DESCRIPTION OF THE TASK
Copy out the lines from the one containing "Where should I" through the end of the items below, inclusive, reproducing each without any change.

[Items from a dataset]
"""
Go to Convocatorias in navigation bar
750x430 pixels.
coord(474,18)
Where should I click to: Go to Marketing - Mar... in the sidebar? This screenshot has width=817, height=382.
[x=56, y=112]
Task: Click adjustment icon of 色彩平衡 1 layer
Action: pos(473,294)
"""
THE RESULT
Where should I click to: Go to Marketing - Mar... in the sidebar? This screenshot has width=817, height=382.
[x=56, y=112]
Task: Click adjustment icon of 色彩平衡 1 layer
Action: pos(473,294)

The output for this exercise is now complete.